--- BEGIN INFORMATION GIVEN ---
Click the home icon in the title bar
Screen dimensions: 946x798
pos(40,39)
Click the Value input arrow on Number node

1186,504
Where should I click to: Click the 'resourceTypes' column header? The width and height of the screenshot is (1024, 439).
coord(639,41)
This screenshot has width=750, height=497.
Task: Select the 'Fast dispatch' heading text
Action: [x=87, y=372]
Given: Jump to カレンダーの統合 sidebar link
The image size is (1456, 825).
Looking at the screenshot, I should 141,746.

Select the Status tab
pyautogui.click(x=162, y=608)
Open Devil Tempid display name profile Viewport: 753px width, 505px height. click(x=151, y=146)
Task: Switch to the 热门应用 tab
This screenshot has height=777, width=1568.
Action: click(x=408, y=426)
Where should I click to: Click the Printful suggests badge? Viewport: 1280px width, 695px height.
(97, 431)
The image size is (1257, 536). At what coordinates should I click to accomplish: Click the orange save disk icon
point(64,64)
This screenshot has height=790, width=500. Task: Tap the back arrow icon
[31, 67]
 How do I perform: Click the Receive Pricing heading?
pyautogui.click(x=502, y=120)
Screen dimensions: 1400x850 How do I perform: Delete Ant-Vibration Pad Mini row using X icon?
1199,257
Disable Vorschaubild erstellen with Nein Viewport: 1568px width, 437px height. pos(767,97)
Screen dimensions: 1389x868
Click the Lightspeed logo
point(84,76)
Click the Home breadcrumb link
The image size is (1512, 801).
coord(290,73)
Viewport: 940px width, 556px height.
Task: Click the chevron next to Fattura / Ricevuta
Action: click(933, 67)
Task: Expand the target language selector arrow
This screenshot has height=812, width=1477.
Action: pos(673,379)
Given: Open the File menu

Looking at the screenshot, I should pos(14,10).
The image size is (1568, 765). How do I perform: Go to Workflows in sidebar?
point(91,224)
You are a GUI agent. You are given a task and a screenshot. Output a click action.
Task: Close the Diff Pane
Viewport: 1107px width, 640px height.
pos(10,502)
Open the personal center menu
--- END INFORMATION GIVEN ---
PROBLEM DETAILS
Could you echo all of the records above back to me, unchanged and line for line?

FINISHED TASK
Click the home icon in the title bar
Screen dimensions: 946x798
pos(40,39)
Click the Value input arrow on Number node

1186,504
Where should I click to: Click the 'resourceTypes' column header? The width and height of the screenshot is (1024, 439).
coord(639,41)
This screenshot has width=750, height=497.
Task: Select the 'Fast dispatch' heading text
Action: [x=87, y=372]
Given: Jump to カレンダーの統合 sidebar link
The image size is (1456, 825).
Looking at the screenshot, I should 141,746.

Select the Status tab
pyautogui.click(x=162, y=608)
Open Devil Tempid display name profile Viewport: 753px width, 505px height. click(x=151, y=146)
Task: Switch to the 热门应用 tab
This screenshot has height=777, width=1568.
Action: click(x=408, y=426)
Where should I click to: Click the Printful suggests badge? Viewport: 1280px width, 695px height.
(97, 431)
The image size is (1257, 536). At what coordinates should I click to accomplish: Click the orange save disk icon
point(64,64)
This screenshot has height=790, width=500. Task: Tap the back arrow icon
[31, 67]
 How do I perform: Click the Receive Pricing heading?
pyautogui.click(x=502, y=120)
Screen dimensions: 1400x850 How do I perform: Delete Ant-Vibration Pad Mini row using X icon?
1199,257
Disable Vorschaubild erstellen with Nein Viewport: 1568px width, 437px height. pos(767,97)
Screen dimensions: 1389x868
Click the Lightspeed logo
point(84,76)
Click the Home breadcrumb link
The image size is (1512, 801).
coord(290,73)
Viewport: 940px width, 556px height.
Task: Click the chevron next to Fattura / Ricevuta
Action: click(933, 67)
Task: Expand the target language selector arrow
This screenshot has height=812, width=1477.
Action: pos(673,379)
Given: Open the File menu

Looking at the screenshot, I should pos(14,10).
The image size is (1568, 765). How do I perform: Go to Workflows in sidebar?
point(91,224)
You are a GUI agent. You are given a task and a screenshot. Output a click action.
Task: Close the Diff Pane
Viewport: 1107px width, 640px height.
pos(10,502)
Open the personal center menu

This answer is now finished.